- Problem to work on: Pick out each line in the items that contains the word "pixels" and copy it.

=======

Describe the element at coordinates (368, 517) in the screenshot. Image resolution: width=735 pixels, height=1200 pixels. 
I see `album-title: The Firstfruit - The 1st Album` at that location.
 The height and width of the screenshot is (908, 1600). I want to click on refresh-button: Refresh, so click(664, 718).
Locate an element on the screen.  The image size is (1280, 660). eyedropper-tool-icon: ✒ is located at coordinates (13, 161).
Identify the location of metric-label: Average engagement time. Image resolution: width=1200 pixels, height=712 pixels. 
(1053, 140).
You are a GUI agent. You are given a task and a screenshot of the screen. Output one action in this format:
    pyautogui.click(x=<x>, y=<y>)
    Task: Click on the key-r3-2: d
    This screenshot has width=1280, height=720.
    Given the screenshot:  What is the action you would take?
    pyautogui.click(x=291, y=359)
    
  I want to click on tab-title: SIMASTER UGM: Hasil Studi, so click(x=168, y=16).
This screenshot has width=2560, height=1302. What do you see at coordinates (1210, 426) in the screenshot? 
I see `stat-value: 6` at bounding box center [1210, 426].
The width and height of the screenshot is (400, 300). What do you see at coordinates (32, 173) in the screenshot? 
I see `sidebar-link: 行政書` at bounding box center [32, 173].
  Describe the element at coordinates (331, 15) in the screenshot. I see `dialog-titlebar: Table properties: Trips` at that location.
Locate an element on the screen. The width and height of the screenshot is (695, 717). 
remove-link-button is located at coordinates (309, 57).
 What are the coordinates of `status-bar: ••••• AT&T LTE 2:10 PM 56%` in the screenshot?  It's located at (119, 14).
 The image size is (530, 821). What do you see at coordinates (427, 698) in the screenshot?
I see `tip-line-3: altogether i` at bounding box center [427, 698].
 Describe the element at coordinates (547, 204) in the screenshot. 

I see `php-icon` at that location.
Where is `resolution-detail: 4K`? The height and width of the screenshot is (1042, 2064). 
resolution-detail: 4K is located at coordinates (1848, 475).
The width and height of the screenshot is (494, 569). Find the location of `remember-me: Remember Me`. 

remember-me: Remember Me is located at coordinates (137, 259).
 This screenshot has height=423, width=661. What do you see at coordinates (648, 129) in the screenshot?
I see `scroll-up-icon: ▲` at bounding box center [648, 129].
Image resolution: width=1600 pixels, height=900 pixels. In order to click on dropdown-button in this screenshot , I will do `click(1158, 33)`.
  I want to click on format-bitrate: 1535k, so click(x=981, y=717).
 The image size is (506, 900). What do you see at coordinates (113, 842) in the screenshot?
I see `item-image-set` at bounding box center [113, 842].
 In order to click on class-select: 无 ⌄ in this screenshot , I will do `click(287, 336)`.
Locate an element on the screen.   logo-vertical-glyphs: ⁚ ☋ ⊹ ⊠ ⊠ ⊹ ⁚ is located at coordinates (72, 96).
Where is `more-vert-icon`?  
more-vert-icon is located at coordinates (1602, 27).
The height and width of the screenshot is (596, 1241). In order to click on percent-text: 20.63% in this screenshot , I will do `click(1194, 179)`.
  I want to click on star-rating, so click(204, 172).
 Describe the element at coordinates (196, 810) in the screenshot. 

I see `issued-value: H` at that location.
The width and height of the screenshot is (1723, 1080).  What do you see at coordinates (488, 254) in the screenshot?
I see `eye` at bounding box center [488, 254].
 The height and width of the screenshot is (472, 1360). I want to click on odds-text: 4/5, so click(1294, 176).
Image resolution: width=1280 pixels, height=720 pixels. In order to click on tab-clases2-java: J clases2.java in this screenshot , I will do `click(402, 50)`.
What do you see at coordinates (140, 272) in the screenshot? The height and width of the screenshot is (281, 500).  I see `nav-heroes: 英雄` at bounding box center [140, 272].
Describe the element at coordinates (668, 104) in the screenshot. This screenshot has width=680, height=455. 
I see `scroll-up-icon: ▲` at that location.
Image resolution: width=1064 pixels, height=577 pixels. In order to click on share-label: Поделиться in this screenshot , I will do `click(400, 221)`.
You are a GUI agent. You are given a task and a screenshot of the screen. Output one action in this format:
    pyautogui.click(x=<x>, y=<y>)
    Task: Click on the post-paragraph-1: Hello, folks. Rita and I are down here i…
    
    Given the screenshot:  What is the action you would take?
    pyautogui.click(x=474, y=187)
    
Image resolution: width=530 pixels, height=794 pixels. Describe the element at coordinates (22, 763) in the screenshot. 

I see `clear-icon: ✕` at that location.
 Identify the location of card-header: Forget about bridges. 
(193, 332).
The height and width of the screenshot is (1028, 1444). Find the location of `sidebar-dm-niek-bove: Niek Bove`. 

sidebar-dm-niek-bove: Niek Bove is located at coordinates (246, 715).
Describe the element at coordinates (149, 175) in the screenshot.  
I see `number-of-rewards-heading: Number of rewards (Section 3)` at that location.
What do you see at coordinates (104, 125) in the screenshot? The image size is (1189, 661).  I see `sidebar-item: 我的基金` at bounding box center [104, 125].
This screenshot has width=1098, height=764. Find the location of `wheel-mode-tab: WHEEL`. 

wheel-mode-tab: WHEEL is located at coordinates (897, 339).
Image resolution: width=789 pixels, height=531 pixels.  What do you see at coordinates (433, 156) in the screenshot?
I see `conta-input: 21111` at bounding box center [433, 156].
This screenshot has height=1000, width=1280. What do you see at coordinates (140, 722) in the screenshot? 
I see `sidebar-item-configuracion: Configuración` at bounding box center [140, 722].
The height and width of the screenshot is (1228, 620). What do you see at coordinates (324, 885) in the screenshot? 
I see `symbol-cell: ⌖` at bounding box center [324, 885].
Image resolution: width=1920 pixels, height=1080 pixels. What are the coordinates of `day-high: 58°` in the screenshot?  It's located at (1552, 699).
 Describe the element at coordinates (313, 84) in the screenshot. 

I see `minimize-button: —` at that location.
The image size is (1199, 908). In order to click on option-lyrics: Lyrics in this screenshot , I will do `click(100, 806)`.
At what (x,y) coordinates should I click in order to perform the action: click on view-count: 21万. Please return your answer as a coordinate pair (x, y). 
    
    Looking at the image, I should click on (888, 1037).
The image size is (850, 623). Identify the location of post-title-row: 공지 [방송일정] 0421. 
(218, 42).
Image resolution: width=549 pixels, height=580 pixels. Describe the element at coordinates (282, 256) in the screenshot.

=======

- Problem solution:
Describe the element at coordinates (368, 517) in the screenshot. Image resolution: width=735 pixels, height=1200 pixels. 
Identify the location of metric-label: Average engagement time. Image resolution: width=1200 pixels, height=712 pixels. 
Image resolution: width=1600 pixels, height=900 pixels. In order to click on dropdown-button in this screenshot , I will do `click(1158, 33)`.
Image resolution: width=1280 pixels, height=720 pixels. In order to click on tab-clases2-java: J clases2.java in this screenshot , I will do `click(402, 50)`.
Image resolution: width=1064 pixels, height=577 pixels. In order to click on share-label: Поделиться in this screenshot , I will do `click(400, 221)`.
Image resolution: width=530 pixels, height=794 pixels. Describe the element at coordinates (22, 763) in the screenshot. 
Image resolution: width=789 pixels, height=531 pixels.  What do you see at coordinates (433, 156) in the screenshot?
Image resolution: width=1920 pixels, height=1080 pixels. What are the coordinates of `day-high: 58°` in the screenshot?  It's located at (1552, 699).
Image resolution: width=549 pixels, height=580 pixels. Describe the element at coordinates (282, 256) in the screenshot.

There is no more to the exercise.